In 2004 copyright in Australia changed from a "plus 50" law to a "plus 70" law, in line with the United States and the European Union. But the change was not made retroactive (unlike the 1995 change in the European Union which brought some e.g. British authors back into copyright, especially those who died from 1925 to 1944). Hence the work of an author who died before 1955 is normally in the public domain in Australia; but the copyright of authors was extended to 70 years after death for those who died in 1955 or later, and no more Australian authors would come out of copyright until 1 January 2026 (those who died in 1955).

Similarly, Canada amended its Copyright Act in 2022 from a "plus 50" law to a "plus 70" law, coming into force on December 30, 2022, but not reviving expired copyright.
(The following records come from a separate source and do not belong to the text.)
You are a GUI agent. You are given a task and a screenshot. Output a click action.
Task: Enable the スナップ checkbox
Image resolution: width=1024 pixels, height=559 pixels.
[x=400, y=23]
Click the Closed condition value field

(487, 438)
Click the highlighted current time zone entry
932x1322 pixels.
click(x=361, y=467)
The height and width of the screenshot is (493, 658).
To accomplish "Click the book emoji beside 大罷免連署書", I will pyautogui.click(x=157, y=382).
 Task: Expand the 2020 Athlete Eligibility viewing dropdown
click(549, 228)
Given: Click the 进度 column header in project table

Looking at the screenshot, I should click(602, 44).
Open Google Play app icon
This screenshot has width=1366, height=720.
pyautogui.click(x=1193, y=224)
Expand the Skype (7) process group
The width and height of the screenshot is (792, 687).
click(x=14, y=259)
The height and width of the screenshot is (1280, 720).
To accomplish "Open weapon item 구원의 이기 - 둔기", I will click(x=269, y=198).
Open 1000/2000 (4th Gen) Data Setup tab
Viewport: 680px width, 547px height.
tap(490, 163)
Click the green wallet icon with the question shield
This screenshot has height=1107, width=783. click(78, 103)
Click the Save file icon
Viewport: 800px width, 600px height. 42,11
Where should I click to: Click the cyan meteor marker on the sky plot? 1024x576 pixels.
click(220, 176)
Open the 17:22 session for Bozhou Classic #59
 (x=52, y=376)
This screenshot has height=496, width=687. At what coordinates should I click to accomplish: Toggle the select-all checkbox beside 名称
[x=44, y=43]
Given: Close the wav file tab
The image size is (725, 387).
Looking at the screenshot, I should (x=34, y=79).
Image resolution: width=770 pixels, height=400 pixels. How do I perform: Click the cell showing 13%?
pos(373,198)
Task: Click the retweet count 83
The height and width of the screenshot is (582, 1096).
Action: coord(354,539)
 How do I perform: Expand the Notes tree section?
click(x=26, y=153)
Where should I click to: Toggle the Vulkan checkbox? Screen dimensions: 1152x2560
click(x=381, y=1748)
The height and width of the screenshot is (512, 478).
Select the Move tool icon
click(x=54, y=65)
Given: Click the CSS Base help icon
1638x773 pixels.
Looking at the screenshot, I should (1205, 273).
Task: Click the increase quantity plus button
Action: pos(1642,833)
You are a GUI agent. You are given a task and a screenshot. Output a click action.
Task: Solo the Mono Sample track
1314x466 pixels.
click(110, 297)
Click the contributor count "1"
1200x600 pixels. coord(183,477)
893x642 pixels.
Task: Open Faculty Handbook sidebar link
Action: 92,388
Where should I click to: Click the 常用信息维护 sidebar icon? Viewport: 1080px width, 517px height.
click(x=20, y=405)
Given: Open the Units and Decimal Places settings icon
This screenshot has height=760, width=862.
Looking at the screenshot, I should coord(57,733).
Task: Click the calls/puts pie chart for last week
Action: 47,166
No more new authors will come out of copyright in Canada until 1 January 2043 (those who died in 1972). Crown copyright was not changed, thus works published in 1973 entered the public domain in 2024.

==United States==

One of the most notable works which entered the public domain in 2024 is Walt Disney's animated short film Steamboat Willie, featuring the earliest incarnation of Mickey Mouse.

Under the Copyright Term Extension Act, books published in 1928, films released in 1928, and other works published in 1928, entered the public domain in 2024. Sound recordings that were published in 1923 and unpublished works whose authors died in 1953 also entered the public domain.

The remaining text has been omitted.